Using the information:
**A.** In the passage on state HIV testing, which five states already require HIV testing of pregnant women?
**B.** Continue the passage on state HIV testing from where it stops.

Supplied passage:

^^^^^^^^

Should States Require HIV Tests?
Among men who have sex with men in New York City, there has been a 33 percent increase in HIV infections over the past six years, the Department of Health announced this week. Ninety percent of the newly infected people are black and Latino. In Washington, D.C., 1 in 20 residents is HIV-positive. If the District of Columbia was a country, it would have the 11th highest HIV-infection rate in the world.
AIDS is still very much an American disease. So it makes sense that states, in accordance with recommendations from the CDC, are taking aggressive steps to curb the epidemic. New Jersey is considering requiring HIV testing for all pregnant women, unless they specifically choose to opt-out of the program. By treating the expectant mother with anti-retrovirals, cutting out breast feeding, and delivering via Cesarean, the rate of transmission between mother and child can be cut to 2 percent. And the California legislature passed a bipartisan bill tacking HIV testing onto large-scale health care reform. It would require HIV tests to be part of annual check-ups and other routine health care visits, unless a patient specifically opts out in writing. Currently, patients must give written consent to be tested, so this flips the burden. Five states already require HIV testing of pregnant women; Arkansas, Michigan, New Mexico, Texas, and Tennessee. In New York, Connecticut, and Illinois, all newborns are tested.
But there's a darker side to what seems like sensible public health efforts to weed out HIV. While required testing is supported by some HIV/AIDS advocacy groups, some feminists and civil libertarians are opposing the state measures, suggesting they pressure low-income and minority women and men, many of whom would face discrimination if their HIV-positive status was know, into undergoing the tests. Over at RH Reality Check, Emily Douglas has a good run-down of the issues at stake. Organizations such as as the ACLU are concerned that mandatory testing impedes upon patients' rights to refuse specific types of treatment for HIV or any other medical condition.

^^^^^^^^

Record extracts:
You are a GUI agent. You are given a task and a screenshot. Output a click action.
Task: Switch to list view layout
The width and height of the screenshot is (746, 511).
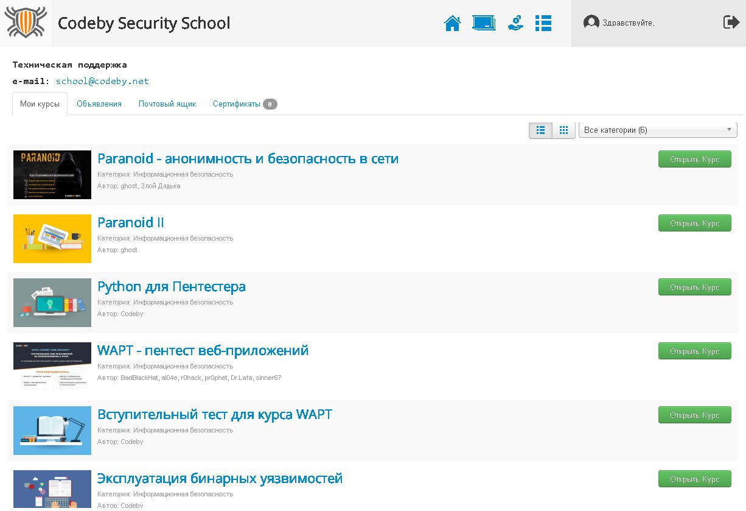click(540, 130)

^^^^^^^^

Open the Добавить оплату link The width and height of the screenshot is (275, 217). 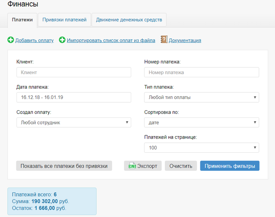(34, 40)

^^^^^^^^

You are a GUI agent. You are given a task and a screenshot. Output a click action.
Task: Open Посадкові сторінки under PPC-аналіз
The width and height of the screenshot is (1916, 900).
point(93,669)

^^^^^^^^

Per-task outputs:
**A.** Arkansas, Michigan, New Mexico, Texas, and Tennessee.

**B.**
That said, it seems evident that the state has a legitimate interest in preventing the spread of a deadly, highly contagious virus from one generation to the next, as well as among the population at large. The key factor is pre-test counseling and post-diagnosis support. Since pregnant women in New Jersey would be able to opt-out of the test, they need to be given a full understanding of their rights and the health benefits of undergoing the test. And patients who test HIV-positive after a routine exam must be given support not just medically, but socially as well, to make sure they understand what resources are available should they experience discrimination.
We can't protect every HIV-positive American from a world scared of the disease and, too often, its victims. But we can educate the public. The bottom line is that it's impossible to fight a contagious disease without identifying the infected and helping them keep others safe.